**Your assignment**
Beneath this task are records; count the lines among them that contain the word "computer" and answer with the number only.

**Source information**
+++
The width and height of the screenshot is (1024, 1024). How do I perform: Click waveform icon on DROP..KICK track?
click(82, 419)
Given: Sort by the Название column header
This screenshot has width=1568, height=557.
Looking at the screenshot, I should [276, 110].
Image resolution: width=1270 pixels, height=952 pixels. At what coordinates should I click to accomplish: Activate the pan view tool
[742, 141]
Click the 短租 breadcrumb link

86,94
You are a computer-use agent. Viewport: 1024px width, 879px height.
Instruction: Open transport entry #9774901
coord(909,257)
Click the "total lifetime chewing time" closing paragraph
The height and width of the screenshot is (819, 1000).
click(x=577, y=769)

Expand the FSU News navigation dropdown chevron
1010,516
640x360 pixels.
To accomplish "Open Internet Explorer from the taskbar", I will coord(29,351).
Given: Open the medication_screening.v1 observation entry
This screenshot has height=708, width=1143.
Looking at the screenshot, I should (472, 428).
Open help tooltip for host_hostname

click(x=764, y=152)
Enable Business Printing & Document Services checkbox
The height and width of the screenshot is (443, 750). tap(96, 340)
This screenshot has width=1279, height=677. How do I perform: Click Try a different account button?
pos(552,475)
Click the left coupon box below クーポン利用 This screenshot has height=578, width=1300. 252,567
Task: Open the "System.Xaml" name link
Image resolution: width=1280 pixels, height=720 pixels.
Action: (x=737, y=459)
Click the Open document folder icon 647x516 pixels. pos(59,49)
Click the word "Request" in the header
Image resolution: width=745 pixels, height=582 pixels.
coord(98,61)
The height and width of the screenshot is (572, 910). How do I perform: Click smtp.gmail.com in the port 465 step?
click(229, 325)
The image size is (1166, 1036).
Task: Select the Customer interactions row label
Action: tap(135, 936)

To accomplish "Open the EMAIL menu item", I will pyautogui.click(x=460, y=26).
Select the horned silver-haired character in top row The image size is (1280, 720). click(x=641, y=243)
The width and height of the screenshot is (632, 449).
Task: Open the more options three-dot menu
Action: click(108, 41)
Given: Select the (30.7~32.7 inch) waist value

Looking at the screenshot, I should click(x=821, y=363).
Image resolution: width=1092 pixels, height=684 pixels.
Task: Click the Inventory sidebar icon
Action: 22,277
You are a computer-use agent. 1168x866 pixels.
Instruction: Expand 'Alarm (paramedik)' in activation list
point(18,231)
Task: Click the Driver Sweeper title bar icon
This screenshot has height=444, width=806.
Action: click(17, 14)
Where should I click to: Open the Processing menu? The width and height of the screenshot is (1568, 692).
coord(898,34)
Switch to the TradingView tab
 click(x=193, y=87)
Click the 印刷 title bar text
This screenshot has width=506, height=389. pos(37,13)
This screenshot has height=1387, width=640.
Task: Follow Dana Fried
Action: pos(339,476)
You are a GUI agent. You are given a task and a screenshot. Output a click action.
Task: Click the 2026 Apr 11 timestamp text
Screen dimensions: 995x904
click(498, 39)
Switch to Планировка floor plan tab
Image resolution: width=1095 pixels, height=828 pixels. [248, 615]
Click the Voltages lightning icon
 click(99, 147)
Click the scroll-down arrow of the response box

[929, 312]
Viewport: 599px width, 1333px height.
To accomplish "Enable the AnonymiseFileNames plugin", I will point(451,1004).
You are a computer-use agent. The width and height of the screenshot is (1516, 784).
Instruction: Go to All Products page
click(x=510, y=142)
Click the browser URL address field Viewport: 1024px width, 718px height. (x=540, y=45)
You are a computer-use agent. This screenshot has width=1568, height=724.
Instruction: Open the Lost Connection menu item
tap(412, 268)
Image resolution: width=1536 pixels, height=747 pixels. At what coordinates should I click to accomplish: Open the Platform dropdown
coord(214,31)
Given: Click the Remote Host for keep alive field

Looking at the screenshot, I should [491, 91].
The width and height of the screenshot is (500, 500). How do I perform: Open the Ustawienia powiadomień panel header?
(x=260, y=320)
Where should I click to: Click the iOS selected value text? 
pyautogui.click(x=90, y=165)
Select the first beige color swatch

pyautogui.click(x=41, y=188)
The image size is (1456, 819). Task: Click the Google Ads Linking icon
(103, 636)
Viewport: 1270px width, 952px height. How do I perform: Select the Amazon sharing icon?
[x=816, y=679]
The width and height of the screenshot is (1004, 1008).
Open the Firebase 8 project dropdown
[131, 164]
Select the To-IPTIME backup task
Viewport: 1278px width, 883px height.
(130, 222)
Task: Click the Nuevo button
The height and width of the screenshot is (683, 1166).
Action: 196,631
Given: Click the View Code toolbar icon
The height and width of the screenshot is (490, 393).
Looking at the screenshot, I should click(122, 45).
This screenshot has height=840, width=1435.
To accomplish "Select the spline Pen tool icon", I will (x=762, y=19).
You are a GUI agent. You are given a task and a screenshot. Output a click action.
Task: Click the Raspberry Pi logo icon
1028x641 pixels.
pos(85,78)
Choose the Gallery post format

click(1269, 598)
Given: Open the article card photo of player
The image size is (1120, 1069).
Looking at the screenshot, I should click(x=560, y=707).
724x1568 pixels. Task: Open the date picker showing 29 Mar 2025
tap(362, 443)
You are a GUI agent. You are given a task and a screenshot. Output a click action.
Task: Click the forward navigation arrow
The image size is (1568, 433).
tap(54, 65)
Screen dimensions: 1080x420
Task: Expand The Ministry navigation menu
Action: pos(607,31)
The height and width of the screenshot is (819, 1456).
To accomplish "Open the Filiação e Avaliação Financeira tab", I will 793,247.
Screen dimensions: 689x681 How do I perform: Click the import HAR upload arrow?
+++
**Solution below**
4